January 23, 2014
Americans' Eating Habits Take a Healthier Turn, Study Finds
Working-Age Adults Consume Fewer Calories, Eat Out Less
Years of warnings by health officials and grim news on the bathroom scale appear to finally be having an impact on the nation's eating habits. While there is no sign the high level of obesity has fallen, Americans say they are consuming fewer calories and cutting back on fast food, cholesterol and fat.
Working-age adults consumed an average of 118 fewer calories a day in the 2009-10 period than four years earlier, according to a study released Thursday by the U.S. Department of Agriculture. Americans also reported eating more home-cooked meals with their families and fewer in restaurants—though the economy played a role—and reading nutritional labels on food at grocery stores more often.
he latest findings add to growing evidence that suggests the nation's eating habits may be taking a more healthful turn. Other studies also have found that caloric intake has declined in recent years.

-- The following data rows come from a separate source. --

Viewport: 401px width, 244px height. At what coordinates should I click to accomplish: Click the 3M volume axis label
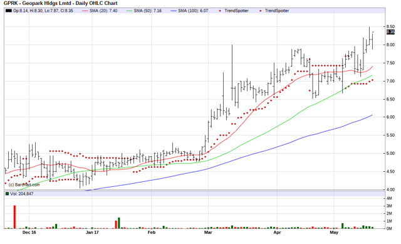tap(389, 206)
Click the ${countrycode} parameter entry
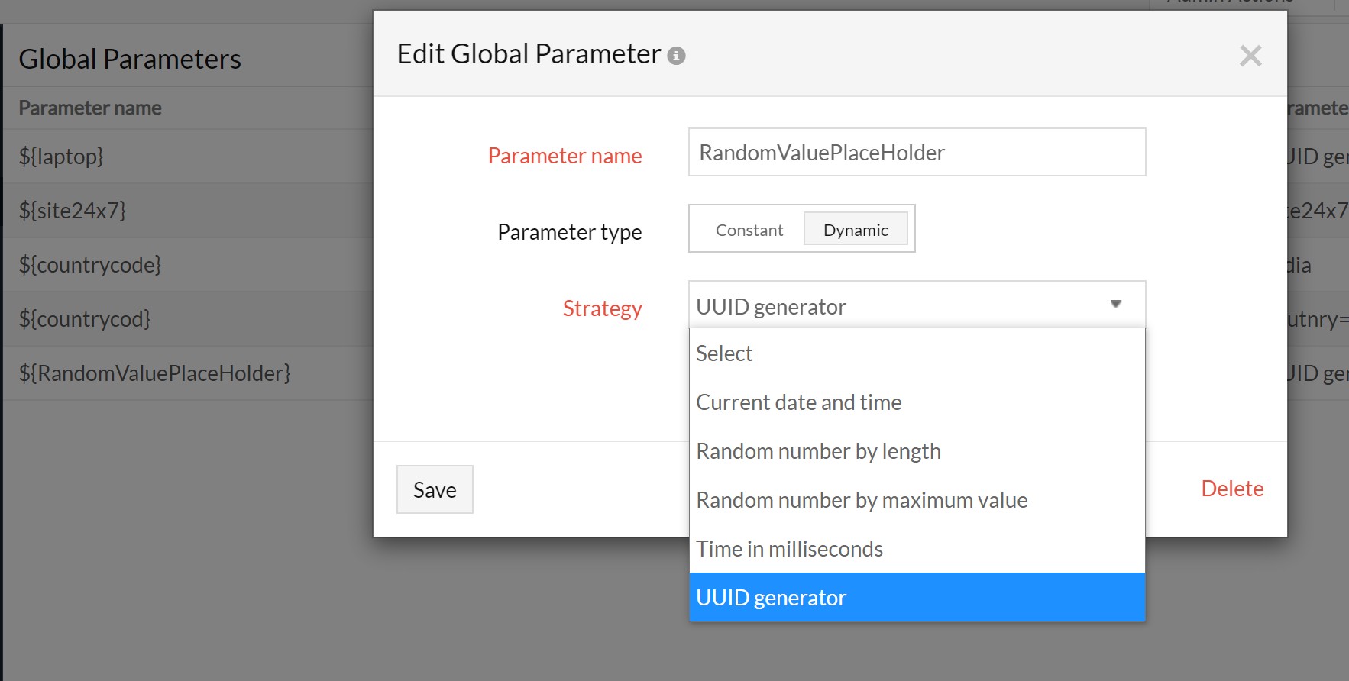1349x681 pixels. pyautogui.click(x=90, y=265)
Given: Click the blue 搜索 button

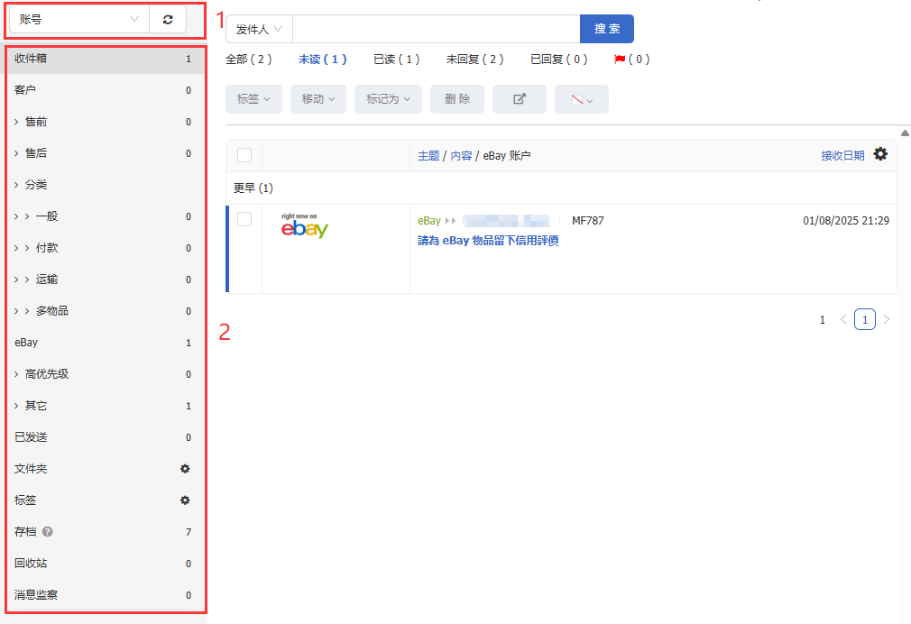Looking at the screenshot, I should coord(606,29).
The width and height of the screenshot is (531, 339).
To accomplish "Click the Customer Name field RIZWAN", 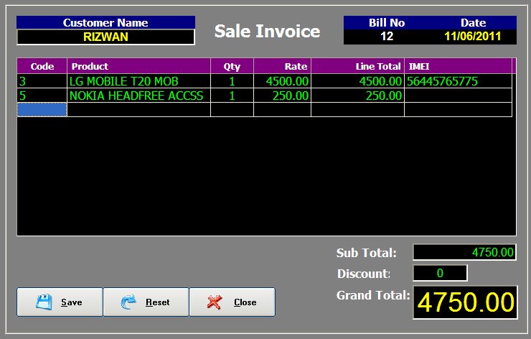I will tap(105, 37).
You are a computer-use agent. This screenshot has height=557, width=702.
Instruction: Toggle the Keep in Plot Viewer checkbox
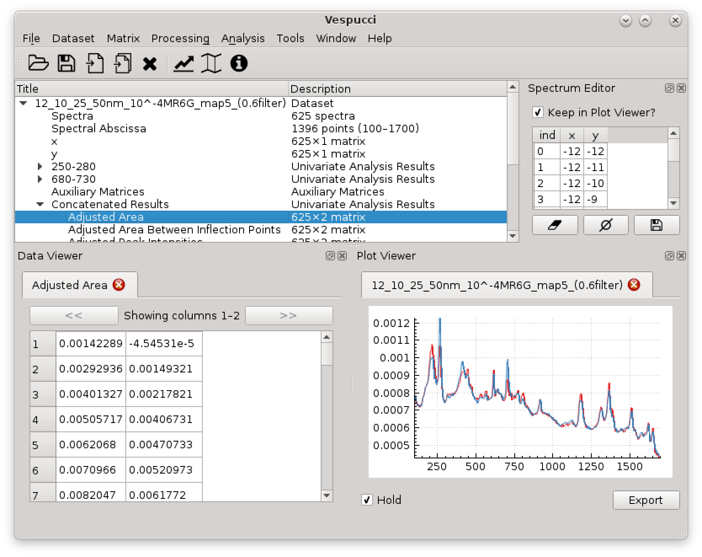point(537,112)
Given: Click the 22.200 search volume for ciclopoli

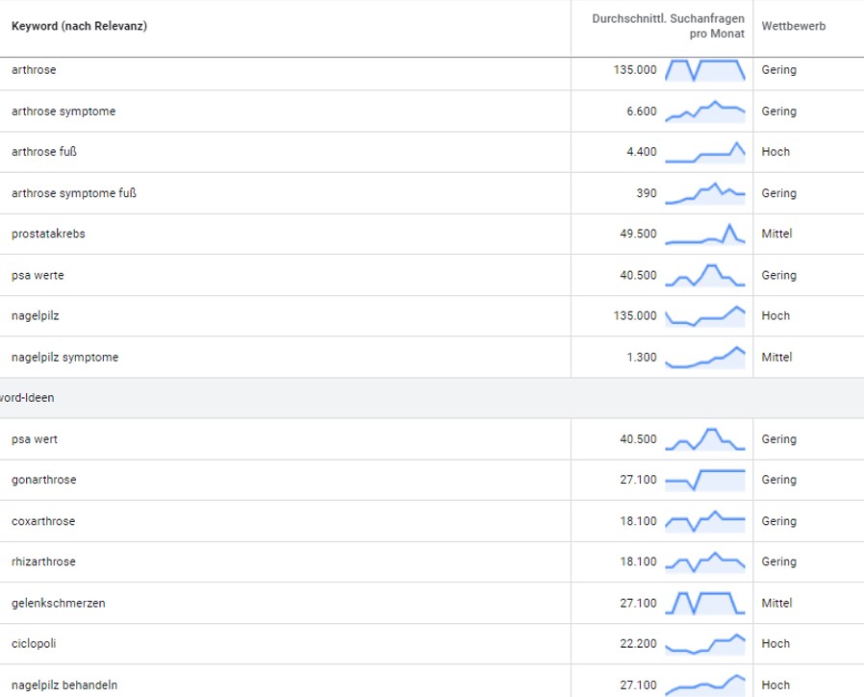Looking at the screenshot, I should tap(638, 643).
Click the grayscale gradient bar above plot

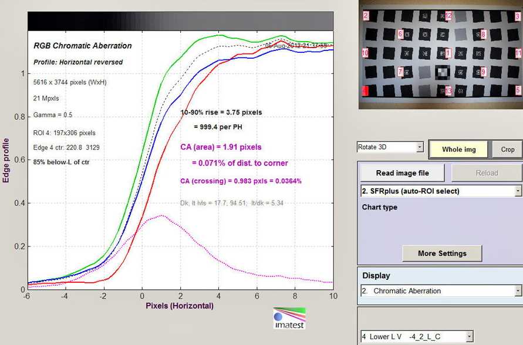(180, 21)
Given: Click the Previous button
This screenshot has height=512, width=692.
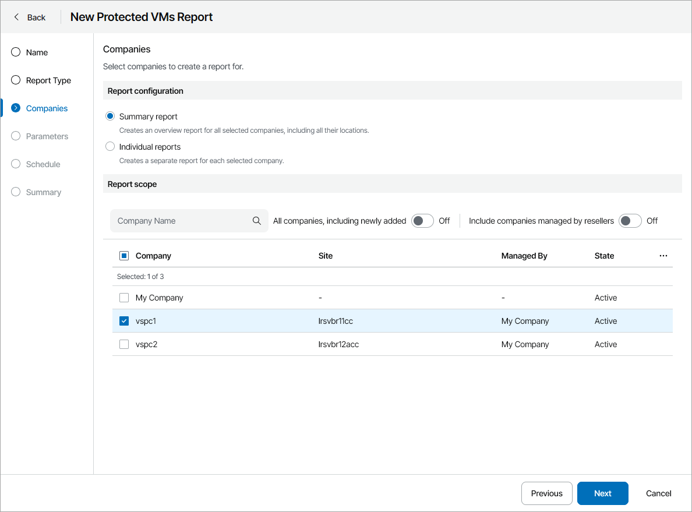Looking at the screenshot, I should pyautogui.click(x=546, y=493).
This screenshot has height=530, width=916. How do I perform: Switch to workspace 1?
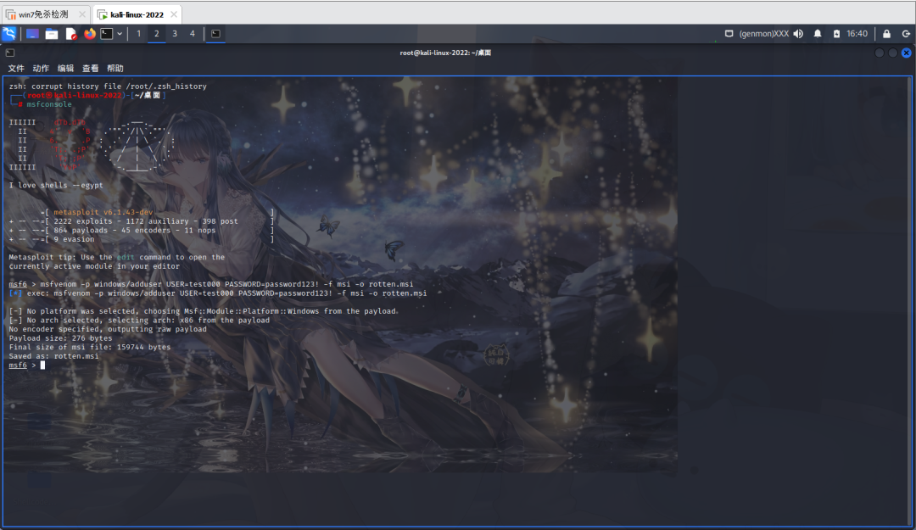coord(139,34)
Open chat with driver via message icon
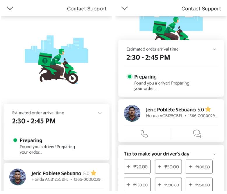The width and height of the screenshot is (227, 194). pyautogui.click(x=197, y=134)
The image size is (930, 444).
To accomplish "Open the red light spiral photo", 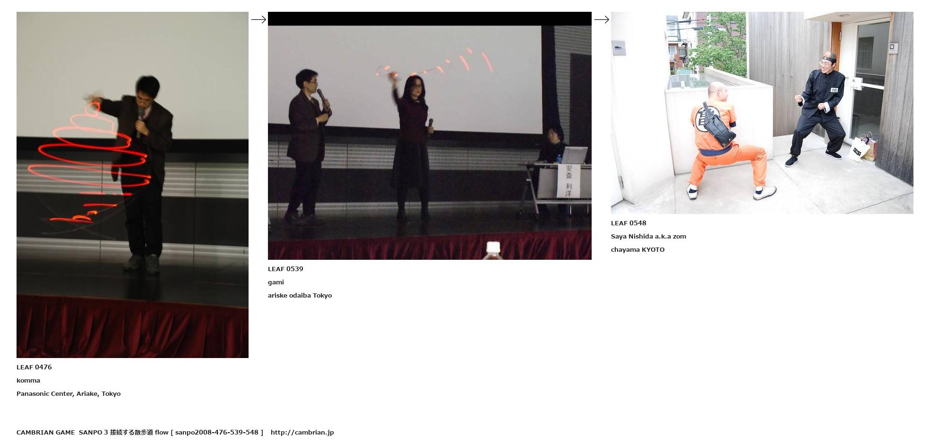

Nutrition and public health experts caution that the tide hasn't turned on the problem of obesity and the health risks that come with it, such as diabetes. But they say a range of trends may be contributing to modest yet promising shifts in behavior, including greater public awareness and pressure on food manufacturers and the restaurant industry to produce more healthful offerings.
"These are not huge shifts, but they are positive ones," said Kelly Brownell, an obesity expert and dean of Duke University's Sanford School of Public Policy. "We still have huge problems with obesity—it's just a smaller degree of terrible."
More than one-third—36%—of U.S. adults were obese in 2009-10, up from an estimated 15% in 1980, according to the Centers for Disease Control and Prevention. But the rate remained level in 2012 compared with the prior year in every state except Arkansas, according to an August 2013 study by two nonprofit groups. And the CDC found the same month that certain childhood obesity rates were declining in many states.
Some food experts said that the improvement in diets might be more attributable to cash-strapped Americans eating at home more often during the recession than to better food choices.
"The good news is we're getting healthier, the bad news is, we're poorer," said Harry Balzer, a food analyst with the market research firm NPD Group, who noted that median U.S. household income remained flat in 2012 from 2011.
The USDA report said that about 20% of the improvements in diets of those surveyed could be traced to Americans cutting back on fast food or restaurant meals.
The decline appeared to be more influenced by "an increase in consumer focus on nutrition in selecting foods, changes in the quality of foods available and greater nutritional information available to consumers," said Jessica Todd, a USDA economist who wrote the report.